The children played a trick on
him. They caught many kinds of insects, cut those insects into different parts
and made a new insect - somebody's head, somebody's legs, somebody's
body - no such insect exists anywhere. They glued it
perfectly well, made it ready, and when the party was on they entered, placed
the insect before Charles Darwin and said, "People are afraid that you are
not going to live long. We are also afraid, because you have not studied this
insect up to now. There is no reference to this insect in your books."

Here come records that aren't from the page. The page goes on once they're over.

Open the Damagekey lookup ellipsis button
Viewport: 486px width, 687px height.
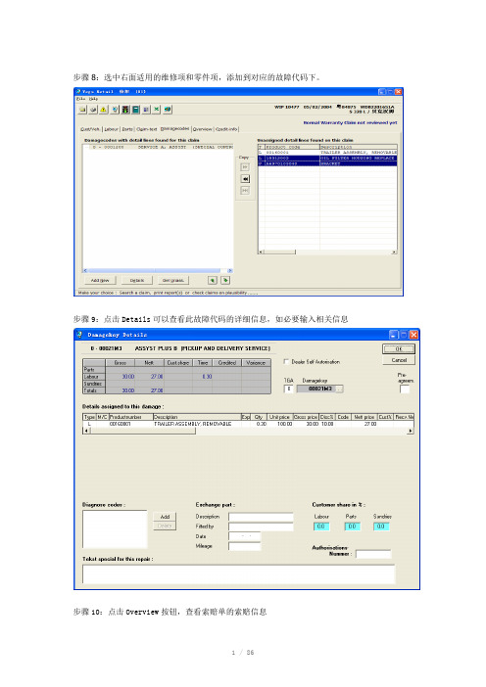click(x=340, y=389)
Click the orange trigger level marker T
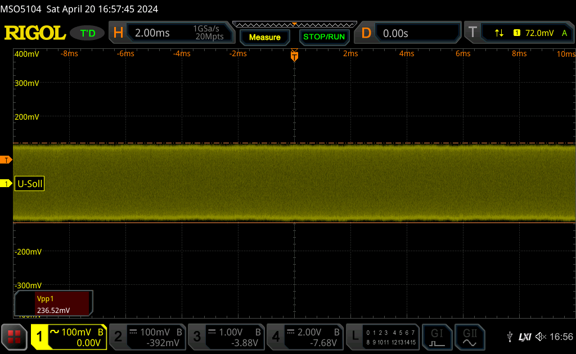 point(7,160)
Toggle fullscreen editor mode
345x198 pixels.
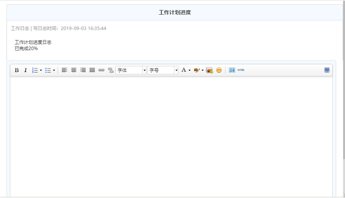[x=327, y=70]
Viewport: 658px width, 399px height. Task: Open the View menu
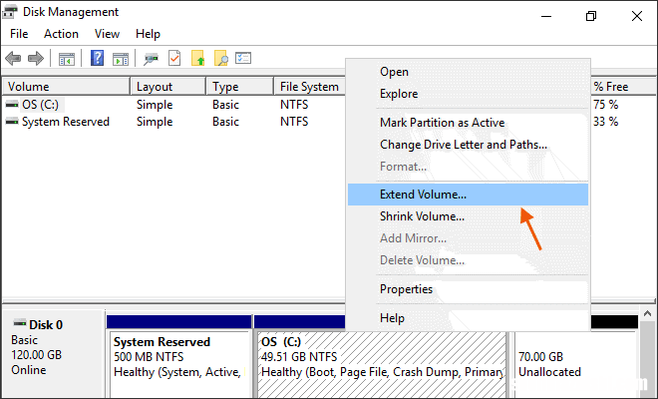[x=107, y=34]
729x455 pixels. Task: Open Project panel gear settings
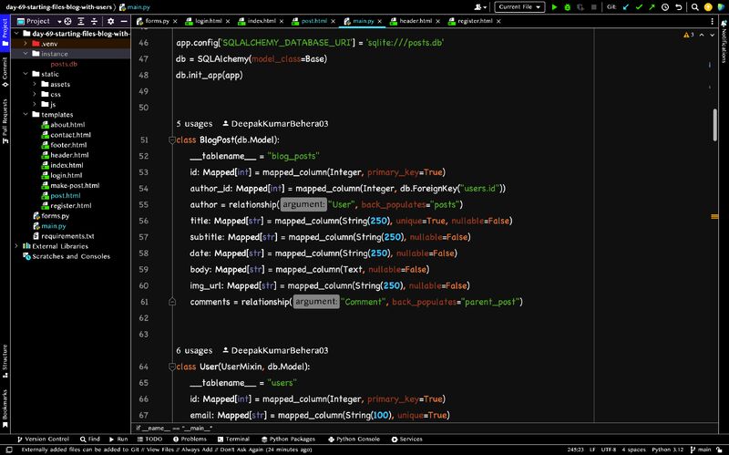coord(111,20)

He looked at the insect; he
could not believe it. Such a thing he had never come across! And these
neighborhood boys, from where did they get it? Then he looked from this side
and that side, and those children were hilarious... and they asked, "Can you tell us the name
of this insect?"
He said, "Yes. It is a
humbug."
All religious scriptures are
humbugs - perfectly glued.
And those who don't have any
experience of truth of their own cannot find what is missing in them - because to find what is missing you must know
it.
A mystery school comes into
existence with a master, and disappears.
And that's how it should be.
In nature, in existence,
everything that is real... A roseflower
opens itself in the morning and by the evening it is gone. Only plastic flowers
remain; they remain forever.
Becoming part of a mystery
school is a great benediction. It is very difficult to find a mystery school,
to find people who are searching and not imposing themselves on each other, but
only helping each other if the need is there. If there is no need, even help
can become a hindrance.
You are absolutely on the right
path. You have not taken any wrong turn. Just go on dissolving all that is
false. It is beautiful to feel like a cloud, beautiful to feel like just a
witness.
These are the moments, the
interval. Night has gone, the sun will be rising soon. Make these gaps as
beautiful as possible - full of silence, full of gratitude, gratitude
to the existence that has given you the chance, gratitude towards all those who
have helped. And wait.
'Wait' is a key word.
You cannot force existence to
do things.
You have just to wait. In the
right moment things happen.
You have sown the seeds, you
are watering the garden; now wait. Any hurry is dangerous.
Everything, to grow, takes its
time. Only falsities can be manufactured quickly, in an assembly line. But
realities grow, and growth needs time.
And the inner growth is the
greatest growth in the whole of existence.